Data extracts:
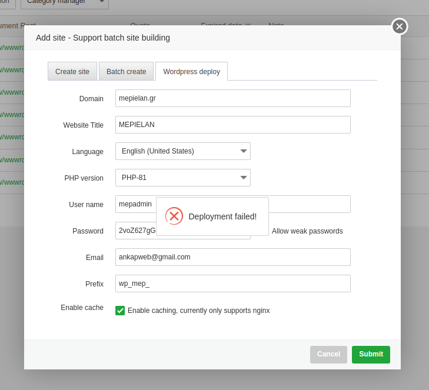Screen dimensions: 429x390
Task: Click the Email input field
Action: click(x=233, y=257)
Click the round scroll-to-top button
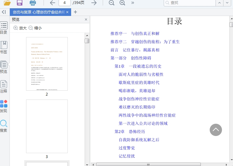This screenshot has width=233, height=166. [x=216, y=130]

* * *

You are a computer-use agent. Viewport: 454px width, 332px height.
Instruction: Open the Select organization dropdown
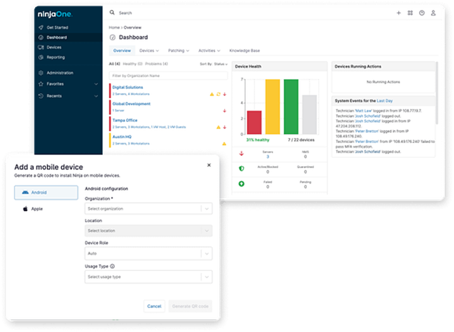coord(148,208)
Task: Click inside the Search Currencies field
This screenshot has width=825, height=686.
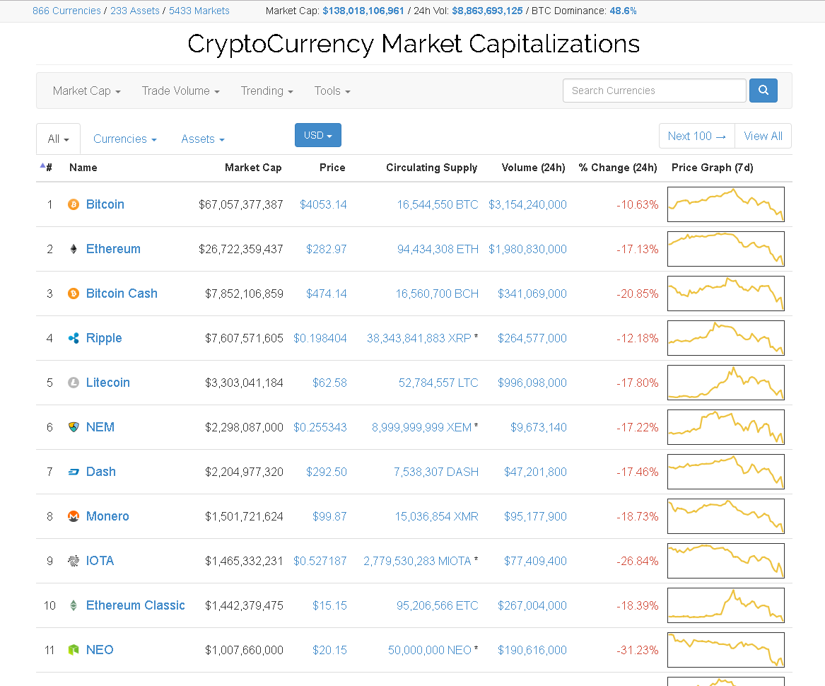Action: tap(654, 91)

==

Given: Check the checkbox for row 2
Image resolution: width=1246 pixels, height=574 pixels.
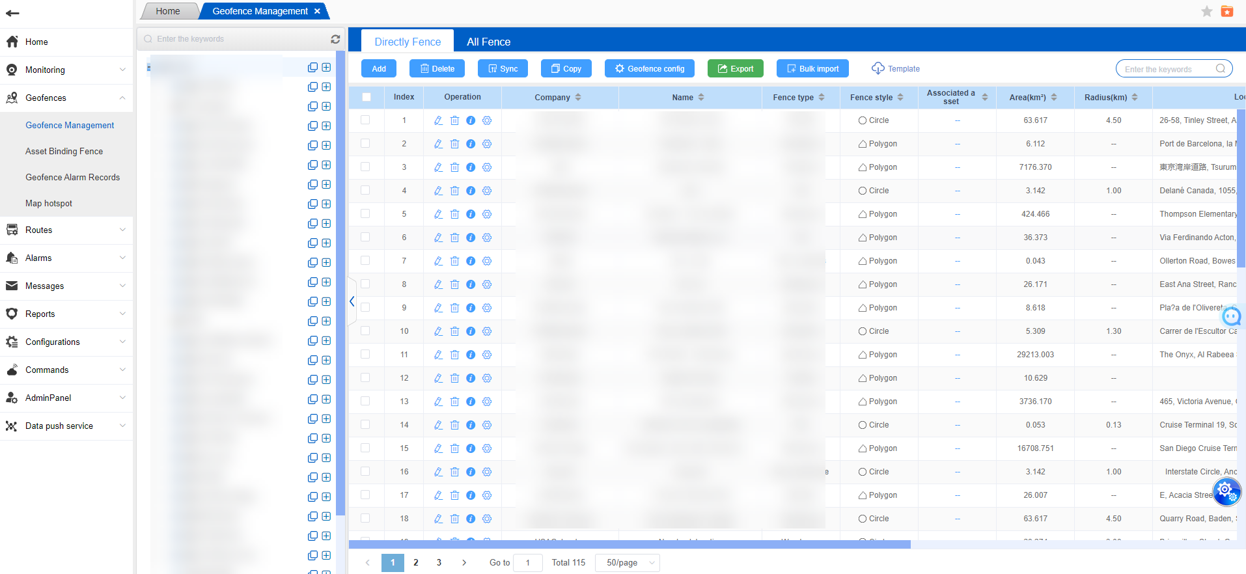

Problem details: Output exactly the lines of the material above from the one containing "Given: Check the checkbox for row 2" up to and including the one containing "Image resolution: width=1246".

Output of the exercise:
Given: Check the checkbox for row 2
Image resolution: width=1246 pixels, height=574 pixels.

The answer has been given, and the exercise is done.